# Page excerpt start

In 1996, Oscar Newman published an update to his earlier CPTED works, titled, Creating Defensible Space, Institute for Community Design Analysis, Office of Planning and Development Research (PDR), US Department of Housing and Urban Development (HUD).
In 1997, an article by Greg Saville and Gerry Cleveland, 2nd Generation CPTED, exhorted CPTED practitioners to consider the original social ecology origins of CPTED, including social and psychological issues beyond the built environment.
As of 2004[update], elements of the CPTED approach have gained wide international acceptance due to law enforcement attempts to embrace it. The CPTED term "environment" is commonly used to refer to the external environment of the place. Jeffrey's intention that CPTED also embrace the internal environment of the offender seems to have been lost, even on those promoting the expansion of CPTED to include social ecology and psychology under the banner of 2nd Generation CPTED.
CPTED strategies rely upon the ability to influence offender decisions that precede criminal acts. Research into criminal behavior shows that the decision to offend or not to offend is more influenced by cues to the perceived risk of being caught than by cues to reward or ease of entry. Consistent with this research, CPTED based strategies emphasise enhancing the perceived risk of detection and apprehension.
Consistent with the widespread implementation of defensible space guidelines in the 1970s, most implementations of CPTED as of 2004[update] are based solely upon the theory that the proper design and effective use of the built environment can reduce crime, reduce the fear of crime, and improve the quality of life. Built environment implementations of CPTED seek to dissuade offenders from committing crimes by manipulating the built environment in which those crimes proceed from or occur. The three most common built environment strategies are natural surveillance, natural access control and natural territorial reinforcement.

# Page excerpt end

• [Required tasks]
(a) Please list the three most common built environment strategies named in the CPTED passage.
(b) Switch "law enforcement" to "police agencies" in the CPTED passage and write out the part from "As of 2004[update], elements" up to and including "2nd Generation CPTED.".
(c) Answer these questions on the CPTED passage:
(i) In what year did Oscar Newman publish Creating Defensible Space?
(ii) Who wrote the 1997 article 2nd Generation CPTED?
(iii) What kind of cues influences the decision to offend more than cues to reward or ease of entry?
The lines play no part in any task about the CPTED passage.

# Data provided start

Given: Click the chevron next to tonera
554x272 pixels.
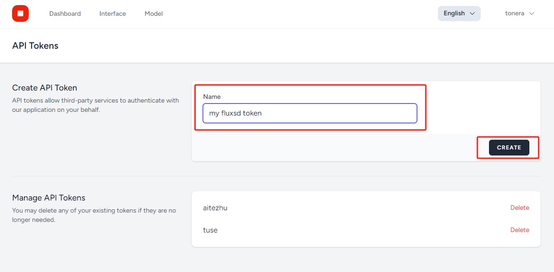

# Data provided end

• [Solution list]
(a) Natural surveillance, natural access control, natural territorial reinforcement

(b)
As of 2004[update], elements of the CPTED approach have gained wide international acceptance due to police agencies attempts to embrace it. The CPTED term "environment" is commonly used to refer to the external environment of the place. Jeffrey's intention that CPTED also embrace the internal environment of the offender seems to have been lost, even on those promoting the expansion of CPTED to include social ecology and psychology under the banner of 2nd Generation CPTED.

(c)
(i) 1996
(ii) Greg Saville and Gerry Cleveland
(iii) Cues to the perceived risk of being caught